CONSIGNES =
1) Reproduisez sans modification le passage du texte fourni qui va de « Le désert avance » à « mûrir en moi. ».
2) Présentez en liste numérotée les lignes des données extraites, de la ligne contenant « Pick the 16:00:00 » à la ligne contenant « coord(61,234) », bornes comprises et sans les lignes vides.

#### TEXTE FOURNI ####

Le désert avance et assèche les plaines, assoiffe les chevaux, alourdit le vent.
En choisissant de suivre le parcours du Guadalquivir avec un matériel encombrant et presque désuet pour une telle entreprise (une chambre 4x5’), j’ai peut-être voulu arrêter le temps. Mais en choisissant le procédé polaroid, instantané par excellence, n’ai-je pas au contraire, et avec impatience, voulu défier ce temps ? Espérer (au double sens espagnol d’espoir et d’attente) pendant des heures que la lumière devienne douce et n’en rapporter qu’une image unique que la moindre rayure pouvait altérer relève d’un paradoxe qui continue de mûrir en moi.
Comme si j’avais voulu tricoter l’éphémère, voire l’accidentel pour mieux embrasser l’intemporel et m’y retrouver, peut-être, en inventant des origines au monde, des réponses à mes pas dans la poussière des chemins. Dans le mystère du fleuve. Hable con él, Parlez avec lui, il vous entendra.
MIRIAM RUISSEAU
Biographie
Rien ne me destinait à être photographe. Dans mon milieu, aller jusqu’au baccalauréat était déjà une performance. Alors exercer un métier artistique n’était même pas imaginable. À 17 ans, parce que j’aimais Michel Tournier, un ami m’a offert mon premier appareil réflex. Je n’avais d’autre ambition que de prendre mon frère, ma grand-mère, les arbres. Déjà les arbres. Et les petits riens —le désordre d’un lit, une boîte, des cailloux. Je ne savais pas que je déposais là les premières notes de mes partitions intimes. Petite fille, j’avais été experte en découpages de magazines et autres collages improbables. D’où m’était venue cette lubie ? Mystère. Ainsi, après la philosophie puis la littérature anglaise, sur un coup de tête, j’ai choisi la photographie, abordée toujours de manière littéraire, comme une écriture possible. Au sortir de l’école, où Frank Horvat et Jean-François Bauret m’avaient inoculé la rage de continuer, j’ai tout de suite travaillé —reportage industriel, social— en glissant vers le portrait et en alternant toujours avec l’enseignement. Un voyage décisif en Espagne va m’encourager à développer mes recherches personnelles où l’humain (dans son environnement — social, géopolitique, mais aussi poétique) aura toujours sa place, même s’il n’est pas toujours présent « physiquement » dans mes photographies. Ce sont la mémoire, la trace, la rémanence qui m’intéressent, et c’est au fil de mes différents voyages que je tente de les localiser, de les reconnaître et de les imager.

#### DONNÉES EXTRAITES ####

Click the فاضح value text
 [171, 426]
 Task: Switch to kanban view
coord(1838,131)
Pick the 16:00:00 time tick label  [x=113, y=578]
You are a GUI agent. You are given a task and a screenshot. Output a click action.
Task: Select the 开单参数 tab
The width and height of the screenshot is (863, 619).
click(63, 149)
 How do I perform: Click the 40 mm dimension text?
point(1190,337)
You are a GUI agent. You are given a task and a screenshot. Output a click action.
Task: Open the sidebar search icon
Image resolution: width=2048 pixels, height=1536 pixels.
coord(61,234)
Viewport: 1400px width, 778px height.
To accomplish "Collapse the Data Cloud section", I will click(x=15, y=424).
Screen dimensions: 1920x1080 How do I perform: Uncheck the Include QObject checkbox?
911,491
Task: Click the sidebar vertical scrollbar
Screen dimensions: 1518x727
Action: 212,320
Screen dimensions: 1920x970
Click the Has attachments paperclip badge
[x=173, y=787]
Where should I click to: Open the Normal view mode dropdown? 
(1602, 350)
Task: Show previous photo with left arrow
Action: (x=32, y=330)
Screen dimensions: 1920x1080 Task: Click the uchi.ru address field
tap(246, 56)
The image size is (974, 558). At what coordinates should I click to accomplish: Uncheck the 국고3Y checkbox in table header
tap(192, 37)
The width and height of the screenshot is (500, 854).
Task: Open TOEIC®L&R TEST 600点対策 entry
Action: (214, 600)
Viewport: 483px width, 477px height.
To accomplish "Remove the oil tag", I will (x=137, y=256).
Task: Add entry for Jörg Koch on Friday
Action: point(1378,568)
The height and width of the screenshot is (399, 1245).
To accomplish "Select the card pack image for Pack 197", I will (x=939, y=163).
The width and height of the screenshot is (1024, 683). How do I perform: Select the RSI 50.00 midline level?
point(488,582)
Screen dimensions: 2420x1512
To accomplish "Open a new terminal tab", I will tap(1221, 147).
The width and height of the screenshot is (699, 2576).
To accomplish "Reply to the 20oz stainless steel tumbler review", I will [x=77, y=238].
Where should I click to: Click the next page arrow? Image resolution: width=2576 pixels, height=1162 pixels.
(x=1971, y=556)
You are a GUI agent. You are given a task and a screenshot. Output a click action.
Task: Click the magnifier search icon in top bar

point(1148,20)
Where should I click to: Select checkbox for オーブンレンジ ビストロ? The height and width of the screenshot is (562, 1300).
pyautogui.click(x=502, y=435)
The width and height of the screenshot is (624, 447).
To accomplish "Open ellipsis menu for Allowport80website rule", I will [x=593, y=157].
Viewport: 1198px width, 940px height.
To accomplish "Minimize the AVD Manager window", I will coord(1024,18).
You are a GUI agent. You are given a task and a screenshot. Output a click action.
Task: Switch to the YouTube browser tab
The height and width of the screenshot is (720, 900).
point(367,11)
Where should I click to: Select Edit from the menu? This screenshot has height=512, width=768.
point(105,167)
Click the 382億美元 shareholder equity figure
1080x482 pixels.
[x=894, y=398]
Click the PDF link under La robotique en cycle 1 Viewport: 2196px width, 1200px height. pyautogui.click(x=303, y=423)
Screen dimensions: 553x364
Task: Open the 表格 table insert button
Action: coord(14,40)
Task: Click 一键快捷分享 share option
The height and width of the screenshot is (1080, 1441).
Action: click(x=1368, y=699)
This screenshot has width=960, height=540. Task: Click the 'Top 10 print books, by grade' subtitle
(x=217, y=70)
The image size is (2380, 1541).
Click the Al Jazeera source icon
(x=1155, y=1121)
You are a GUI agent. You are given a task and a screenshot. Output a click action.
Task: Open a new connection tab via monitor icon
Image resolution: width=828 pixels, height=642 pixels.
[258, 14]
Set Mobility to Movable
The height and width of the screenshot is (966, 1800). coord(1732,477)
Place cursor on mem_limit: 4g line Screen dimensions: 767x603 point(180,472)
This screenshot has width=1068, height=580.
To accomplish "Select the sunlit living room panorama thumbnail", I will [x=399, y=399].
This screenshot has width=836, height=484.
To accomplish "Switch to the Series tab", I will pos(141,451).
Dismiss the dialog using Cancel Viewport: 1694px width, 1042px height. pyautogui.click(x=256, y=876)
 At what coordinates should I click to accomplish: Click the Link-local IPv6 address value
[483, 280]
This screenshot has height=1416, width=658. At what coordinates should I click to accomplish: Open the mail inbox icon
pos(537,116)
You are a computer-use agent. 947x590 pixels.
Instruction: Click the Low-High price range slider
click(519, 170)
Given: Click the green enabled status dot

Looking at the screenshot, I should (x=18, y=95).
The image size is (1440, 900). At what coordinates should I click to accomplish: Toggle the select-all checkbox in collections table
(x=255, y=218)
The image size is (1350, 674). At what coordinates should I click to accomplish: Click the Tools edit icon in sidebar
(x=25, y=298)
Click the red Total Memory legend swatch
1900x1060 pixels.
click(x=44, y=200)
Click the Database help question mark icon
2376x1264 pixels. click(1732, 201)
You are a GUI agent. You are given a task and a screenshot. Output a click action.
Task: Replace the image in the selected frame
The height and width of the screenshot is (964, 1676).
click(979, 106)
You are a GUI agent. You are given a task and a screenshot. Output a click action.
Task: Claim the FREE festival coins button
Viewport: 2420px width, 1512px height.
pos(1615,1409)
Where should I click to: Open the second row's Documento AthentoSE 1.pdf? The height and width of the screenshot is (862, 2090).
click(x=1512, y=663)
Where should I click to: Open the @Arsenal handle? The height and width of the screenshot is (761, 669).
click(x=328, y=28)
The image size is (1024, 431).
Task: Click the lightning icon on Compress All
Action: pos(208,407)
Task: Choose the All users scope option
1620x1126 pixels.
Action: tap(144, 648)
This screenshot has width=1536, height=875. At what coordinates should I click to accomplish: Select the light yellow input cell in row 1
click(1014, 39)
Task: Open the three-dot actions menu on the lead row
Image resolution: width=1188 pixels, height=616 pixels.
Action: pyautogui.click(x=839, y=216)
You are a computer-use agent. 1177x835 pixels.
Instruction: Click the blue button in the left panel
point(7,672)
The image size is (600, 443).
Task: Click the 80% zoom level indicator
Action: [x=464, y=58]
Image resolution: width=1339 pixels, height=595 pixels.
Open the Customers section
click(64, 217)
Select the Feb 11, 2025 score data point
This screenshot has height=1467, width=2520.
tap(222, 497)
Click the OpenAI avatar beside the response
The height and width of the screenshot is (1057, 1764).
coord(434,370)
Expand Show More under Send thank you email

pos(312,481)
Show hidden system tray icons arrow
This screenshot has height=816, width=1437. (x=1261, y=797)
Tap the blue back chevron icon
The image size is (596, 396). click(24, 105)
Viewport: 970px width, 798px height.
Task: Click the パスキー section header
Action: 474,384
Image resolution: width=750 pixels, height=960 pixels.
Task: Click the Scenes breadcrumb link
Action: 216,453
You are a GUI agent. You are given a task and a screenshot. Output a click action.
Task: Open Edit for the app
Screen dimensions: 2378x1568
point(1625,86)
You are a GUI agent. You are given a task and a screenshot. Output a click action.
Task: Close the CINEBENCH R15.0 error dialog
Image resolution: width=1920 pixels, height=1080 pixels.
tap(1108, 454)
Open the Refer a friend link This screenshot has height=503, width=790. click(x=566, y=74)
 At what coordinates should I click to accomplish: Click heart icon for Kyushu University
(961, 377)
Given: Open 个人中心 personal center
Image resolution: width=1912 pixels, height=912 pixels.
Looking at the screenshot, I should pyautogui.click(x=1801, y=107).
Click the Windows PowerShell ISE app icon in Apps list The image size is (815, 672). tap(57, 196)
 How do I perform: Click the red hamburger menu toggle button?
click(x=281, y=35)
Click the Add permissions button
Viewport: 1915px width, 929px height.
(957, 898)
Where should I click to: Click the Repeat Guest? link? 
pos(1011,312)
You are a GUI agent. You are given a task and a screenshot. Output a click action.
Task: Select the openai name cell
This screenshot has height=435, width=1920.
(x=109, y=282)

####

SOLUTIONS =
1)
Le désert avance et assèche les plaines, assoiffe les chevaux, alourdit le vent.
En choisissant de suivre le parcours du Guadalquivir avec un matériel encombrant et presque désuet pour une telle entreprise (une chambre 4x5’), j’ai peut-être voulu arrêter le temps. Mais en choisissant le procédé polaroid, instantané par excellence, n’ai-je pas au contraire, et avec impatience, voulu défier ce temps ? Espérer (au double sens espagnol d’espoir et d’attente) pendant des heures que la lumière devienne douce et n’en rapporter qu’une image unique que la moindre rayure pouvait altérer relève d’un paradoxe qui continue de mûrir en moi.

2)
1. Pick the 16:00:00 time tick label  [x=113, y=578]
2. You are a GUI agent. You are given a task and a screenshot. Output a click action.
3. Task: Select the 开单参数 tab
4. The width and height of the screenshot is (863, 619).
5. click(63, 149)
6.  How do I perform: Click the 40 mm dimension text?
7. point(1190,337)
8. You are a GUI agent. You are given a task and a screenshot. Output a click action.
9. Task: Open the sidebar search icon
10. Image resolution: width=2048 pixels, height=1536 pixels.
11. coord(61,234)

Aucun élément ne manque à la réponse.